#### Exercise task
Give the data below as a numbered list, starting at the line that contains "You are a computer-use" and ending after the line that contains "click(x=46, y=342)". Leave out blank lines and pictures.

#### Record extracts
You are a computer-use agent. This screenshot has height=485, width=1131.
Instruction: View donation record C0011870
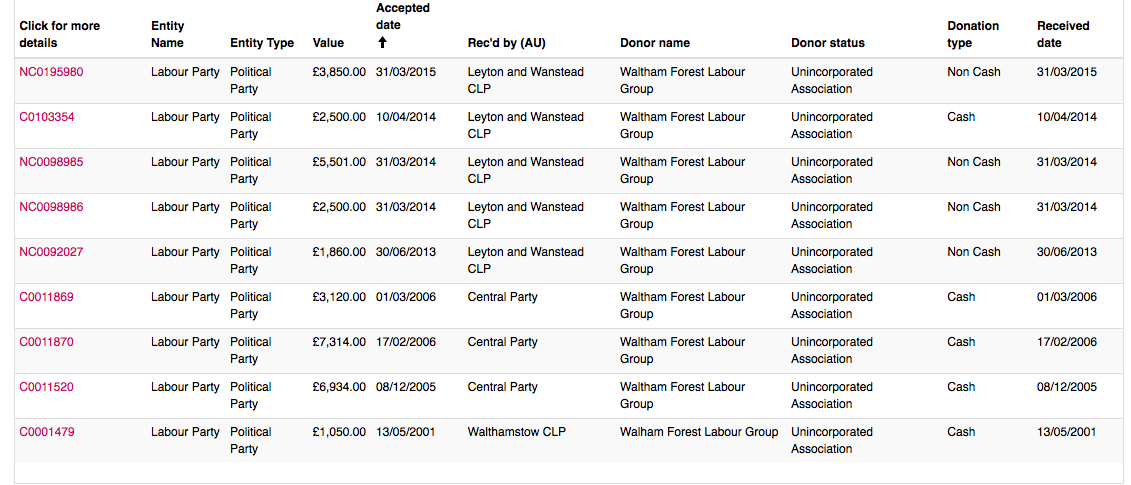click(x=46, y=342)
* * *
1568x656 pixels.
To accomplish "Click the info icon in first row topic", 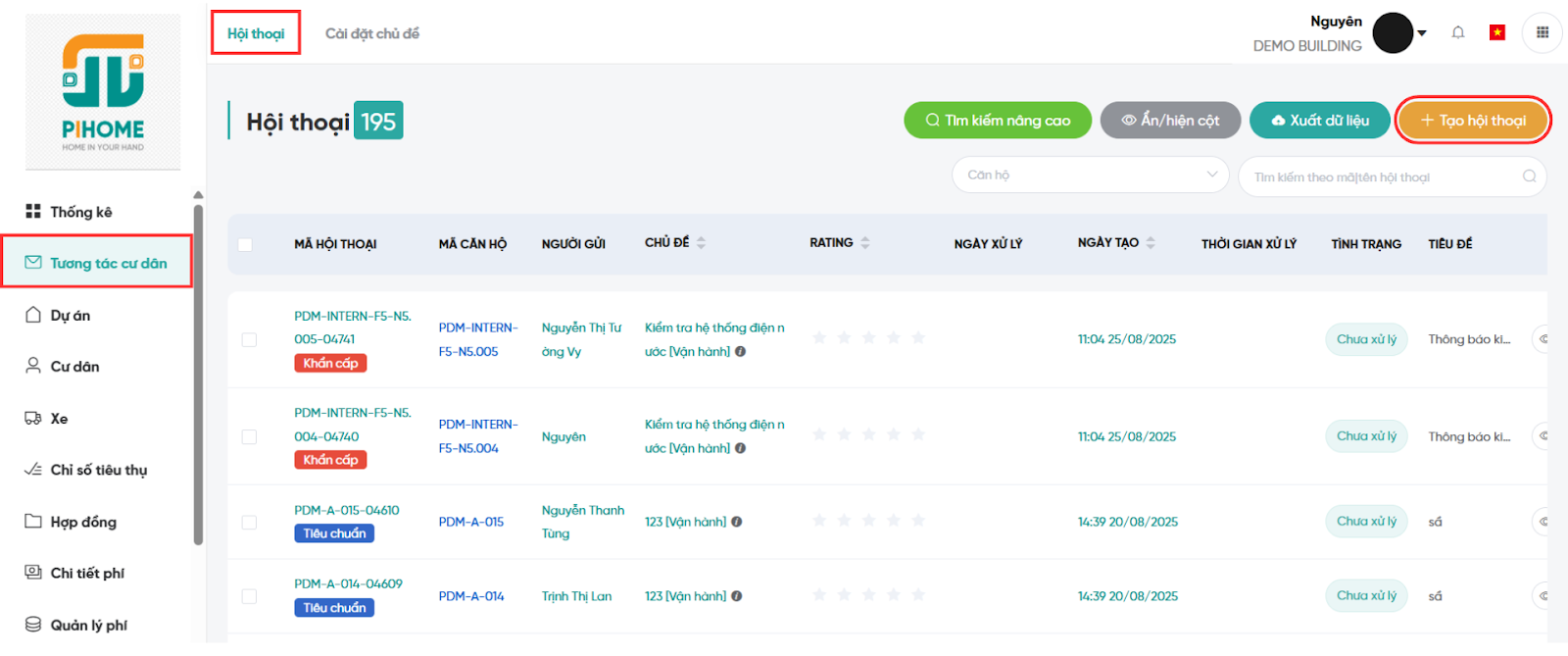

#### Exercise solution
1. You are a computer-use agent. This screenshot has height=485, width=1131.
2. Instruction: View donation record C0011870
3. click(x=46, y=342)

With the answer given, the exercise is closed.